DATA RECORDS:

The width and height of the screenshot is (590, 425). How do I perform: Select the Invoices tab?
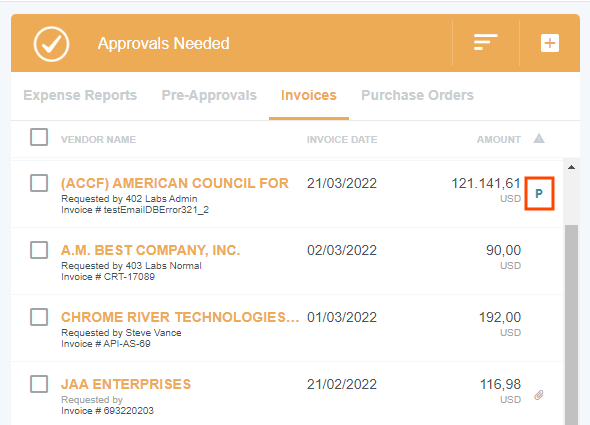tap(309, 95)
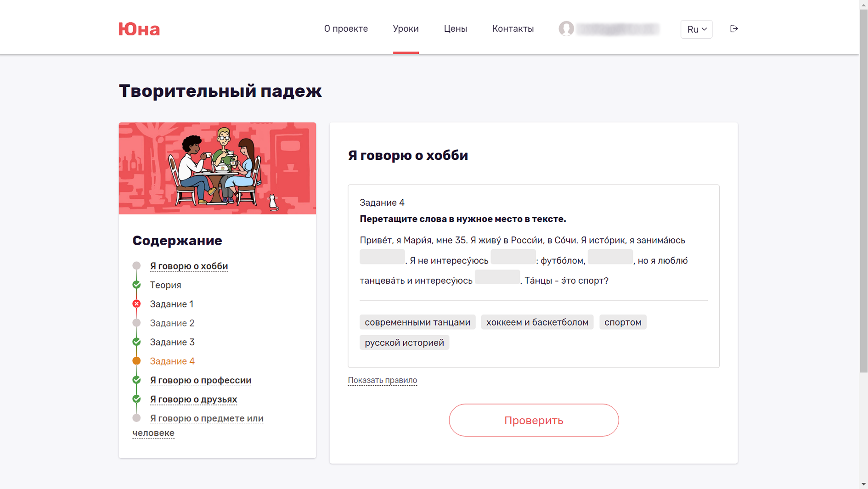Click the logout icon in header
The height and width of the screenshot is (489, 868).
click(734, 29)
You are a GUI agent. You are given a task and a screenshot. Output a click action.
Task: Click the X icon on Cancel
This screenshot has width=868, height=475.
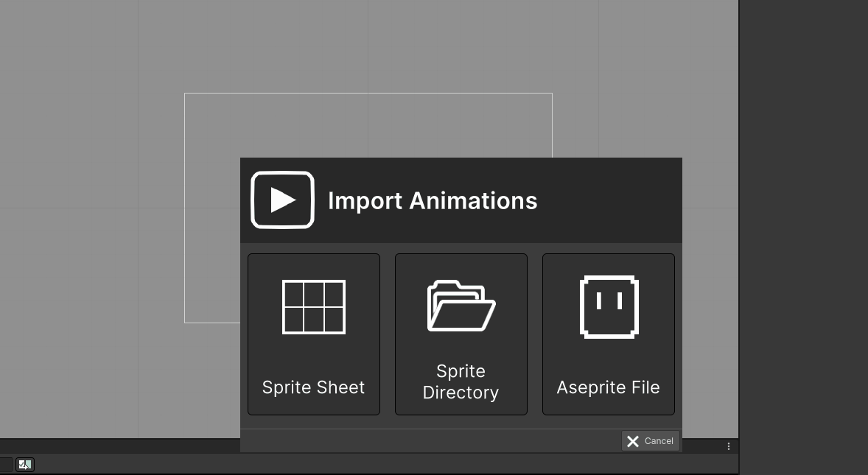pyautogui.click(x=633, y=441)
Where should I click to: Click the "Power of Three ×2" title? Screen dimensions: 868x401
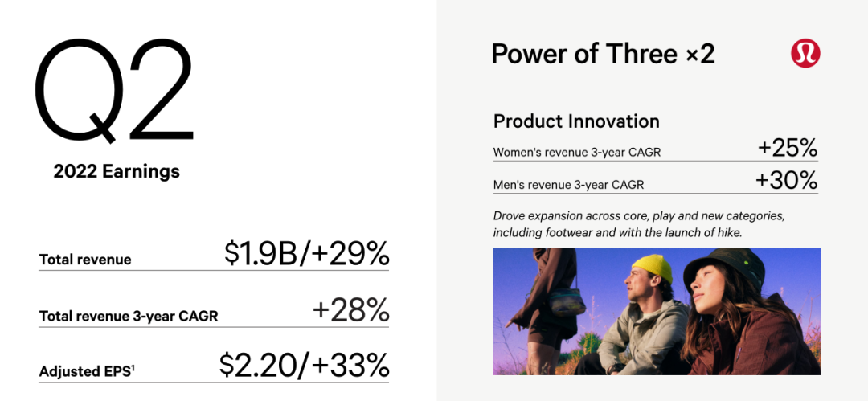(603, 55)
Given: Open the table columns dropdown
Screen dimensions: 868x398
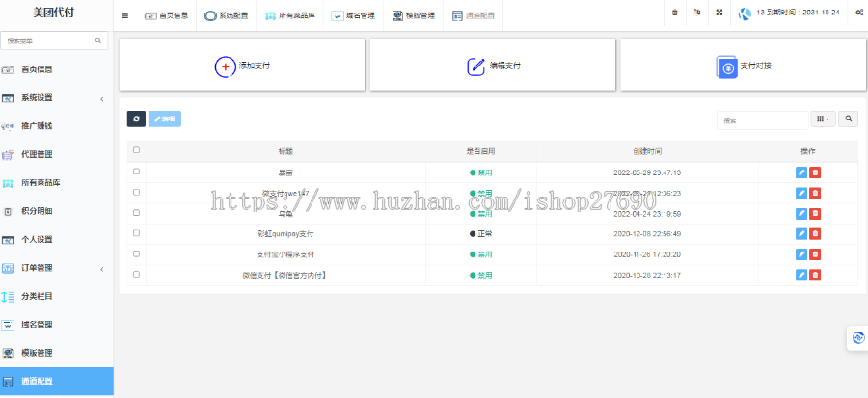Looking at the screenshot, I should point(823,119).
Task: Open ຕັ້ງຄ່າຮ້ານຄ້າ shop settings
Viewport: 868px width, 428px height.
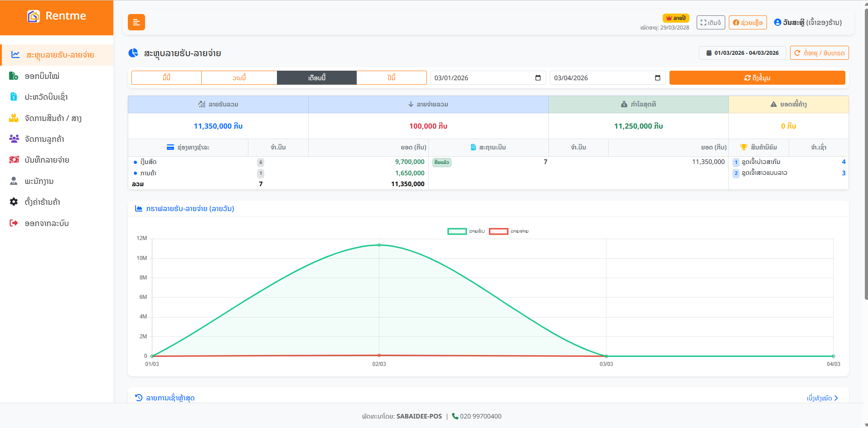Action: 42,202
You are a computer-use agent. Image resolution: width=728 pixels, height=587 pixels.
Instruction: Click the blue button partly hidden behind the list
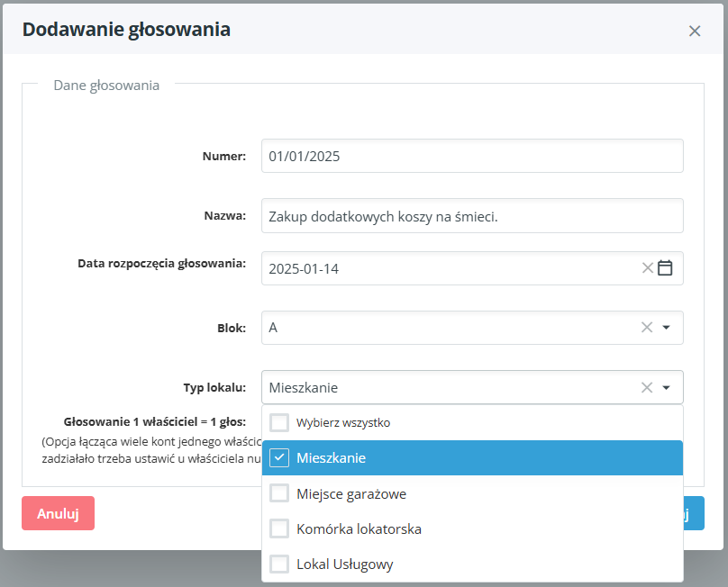[x=694, y=513]
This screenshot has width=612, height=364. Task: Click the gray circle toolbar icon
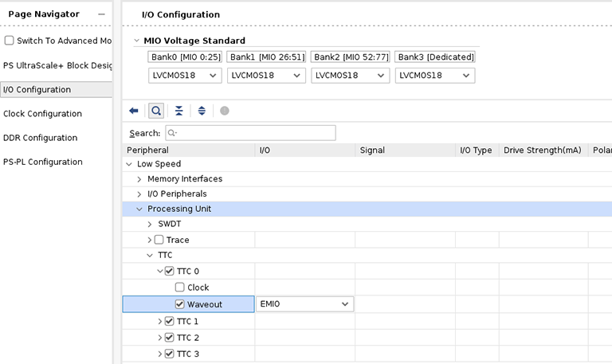click(x=225, y=111)
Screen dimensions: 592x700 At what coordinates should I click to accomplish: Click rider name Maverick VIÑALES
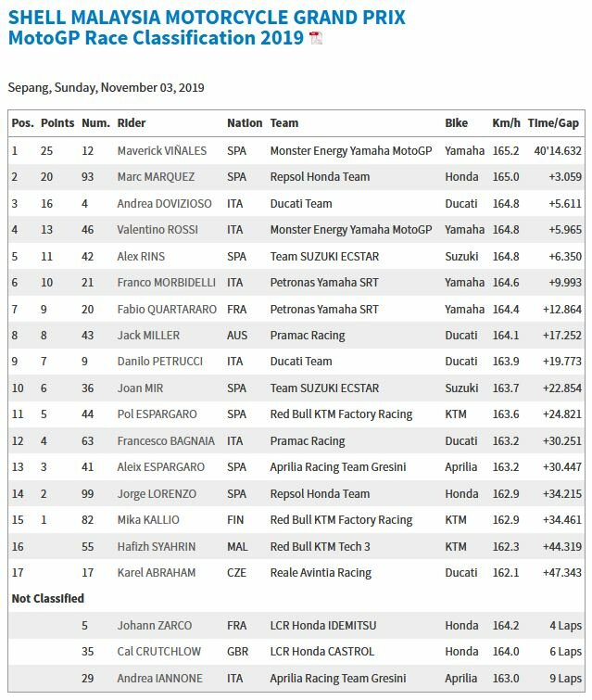pos(162,151)
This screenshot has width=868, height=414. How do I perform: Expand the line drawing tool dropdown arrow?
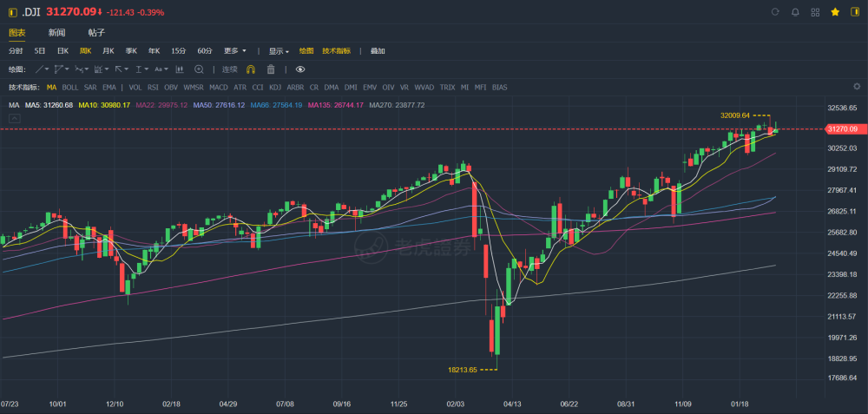click(47, 69)
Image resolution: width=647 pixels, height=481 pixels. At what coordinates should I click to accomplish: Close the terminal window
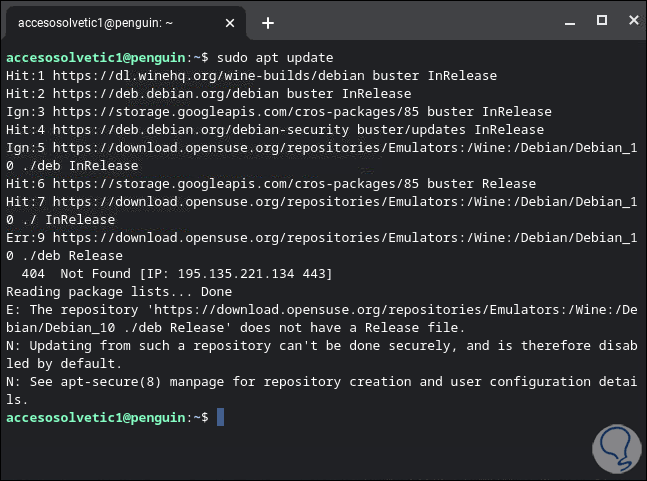[x=629, y=20]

EXERCISE INSTRUCTIONS:
The lines from the one containing "Where should I" through the last line of the records are what you should copy, word for word and nothing else, with pictures left out.

ANSWER FOR THE TASK:
Where should I click to: Click the "Power of Three ×2" title? Screen dimensions: 868x401
(603, 55)
Given: Open the table columns dropdown
Screen dimensions: 868x398
Looking at the screenshot, I should point(823,119).
Task: Open ຕັ້ງຄ່າຮ້ານຄ້າ shop settings
Viewport: 868px width, 428px height.
Action: 42,202
You are a computer-use agent. Image resolution: width=728 pixels, height=587 pixels.
Instruction: Click the blue button partly hidden behind the list
[x=694, y=513]
This screenshot has width=612, height=364. Task: Click the gray circle toolbar icon
click(x=225, y=111)
Screen dimensions: 592x700 At what coordinates should I click to accomplish: Click rider name Maverick VIÑALES
pos(162,151)
This screenshot has width=868, height=414. How do I perform: Expand the line drawing tool dropdown arrow?
click(47, 69)
Image resolution: width=647 pixels, height=481 pixels. At what coordinates should I click to accomplish: Close the terminal window
[x=629, y=20]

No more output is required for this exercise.